The Other Ghibli Mastermind.

When I mention Studio Ghibli, it is probably almost instinctive that the first name that comes to your head be Hayao Miyazaki, and why shouldn’t it? With the impressive array of features on his CV, including a number of box office record breakers. And despite being described as a Ghibli “co-founder”, it is perhaps Miyazaki’s influences that shine through most prominently in the studio’s releases.

However, when I mention Studio Ghibli, there is another name that springs forward to me, the name of a director who first showed me how realistic and emotional an anime can be. I refer, of course to the second founding father of Studio Ghibli: Isao Takahata.

I first stumbled across Takahata when I ventured into the Studio Ghibli collections as a teen. I’d watched and enjoyed Princess Mononoke, I’d been exposed to the recent releases of Spirited Away and Howl’s Moving Castle, and I still wanted more. My first resource was the internet. I browsed through review websites, trawled for recommendations, and eventually established that “Grave of the Fireflies”, was the most consistently high rated Ghibli film. (I was later to find this view matched by highly acclaimed american film critic, Roger Ebert).

I am one of those people who believes an ending has the ability to make a film, and despite Grave of the Fireflies being engaging throughout, it is the heart-wrenching end that makes it really hit home. It is without a doubt, the most moving film I have ever seen. Imagine Atonement (if you’ve seen it), then multiply the emotional impact by ten. Needless to say, I spent most of that afternoon watery eyed…

At that point in time, I hadn’t really taken note of who the director of the film was, and it wasn’t until much later that I really established my admiration for Takahata. Subsidized partially by my student loan, I invested in Pom Poko and Only Yesterday, two further Takahata films, and they instantly climbed up to the top of my list of favourite films.

Pom Poko watches like what could be any Hayao Miyazaki film (it follows the story of a group of raccoons who find their home being destroyed in order to create a new suburb of Tokyo), and as it was his original concept, perhaps that explains a lot.

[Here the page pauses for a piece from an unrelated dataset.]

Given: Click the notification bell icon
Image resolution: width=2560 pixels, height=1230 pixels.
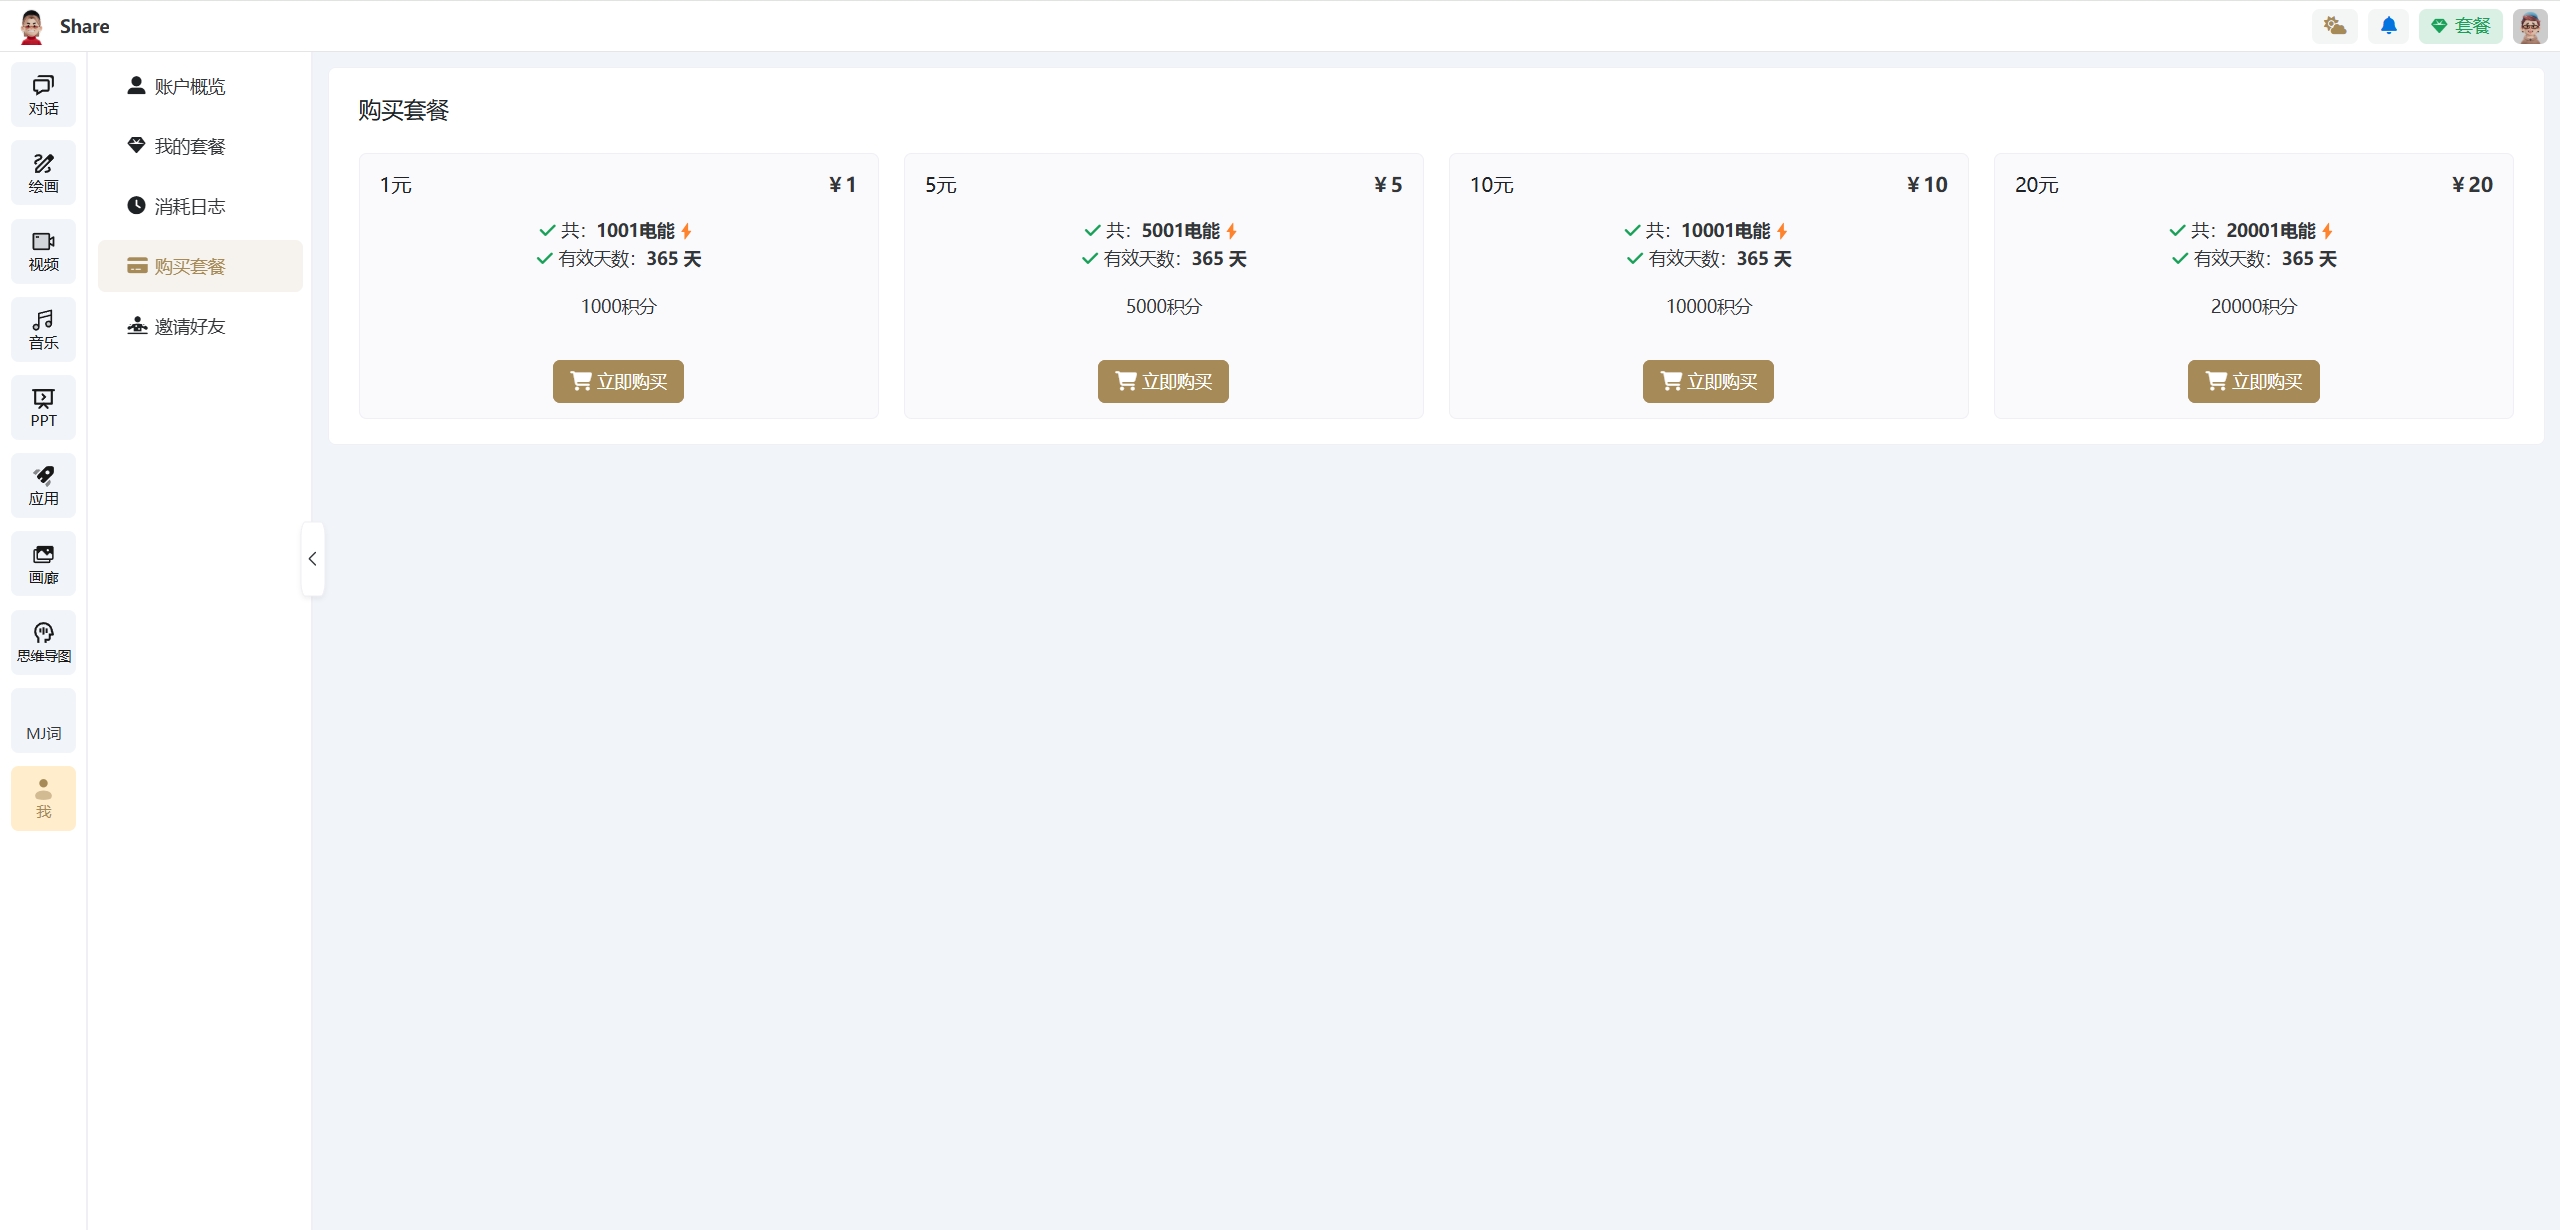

Where it differs from Miyazaki is the ending. Pom Poko has, once again, impact. It takes you on a journey, perhaps similar to a Miyazaki film, you are introduced to the characters, you cheer on their crusade, but this time the meaning really hits home. There’s no magical spirit to save the day. There’s no single hero whose brave sacrifice will save the world. There is only a stark sense of realism, instilling guilt and sympathy into each and every watcher. I look at at Pom Poko, and I can’t help but wonder how much more effective could Miyazaki’s works be with a similarly strong and emotional finale? But then again, maybe that’s not what the Box Office wants.

Which brings me to the subject of “Only Yesterday”. I have no doubt that Only Yesterday is one of the most underrated Ghibli titles, and that probably comes down to the fact that it’s so different from the rest of them. It is not an epic, environmental fantasy following the endeavors of a strong moralled young main character in their attempts to save the world. No, it is much more sedate. Only Yesterday follows Taeko Okajima, a 27 year old office worker, as she embarks on her summer holiday to visit the Japanese countryside. She stays with her sister’s husband’s family, and works on the farm there, the type of holiday she had longed for as a child.

Throughout the film, Taeko is bothered by memories of her 10 year old self, and she reflects on these with members of the cast in ways that are perhaps more significant than we, or she, realise.

Although a lot of the film is spent watching the 10 year old Taeko, you are found sympathising with the older, selfless Taeko with whom you are introduced at the beginning of the film, each memory and subsequent wistful reflection only serve to give a deeper understanding and empathy for her character.

Only Yesterday expresses a story that you wouldn’t normally imagine suitable to an animated adaptation, but it shows conclusively how well anime can represent reality, and how subtle animation can affect the way a story is viewed, a lesson that I wish was heeded more often in the anime community.

It is no surprise that Only Yesterday’s ending isn’t as hard hitting as Grave of the Fireflies, or even Pom Poko, but it creates an emotional link that my words could not give justice, and I firmly believe it to be the most artistic story expressed by Studio Ghibli to this day.

I am disappointed that there have been few Takahata directed movies to enjoy in recent years, the last being 1999 comedy “My Neighbours the Yamadas”, however I am soon to be relieved of my wait. It was announced last September that Isao Takahata would be directing a film named “Taketori Monogatari”, or “The Tale of the Bamboo Cutter”, an adaptation of a Japanese folk tale, and I can’t wait to get my teeth into it, and see how his style has progressed, hopefully for the better.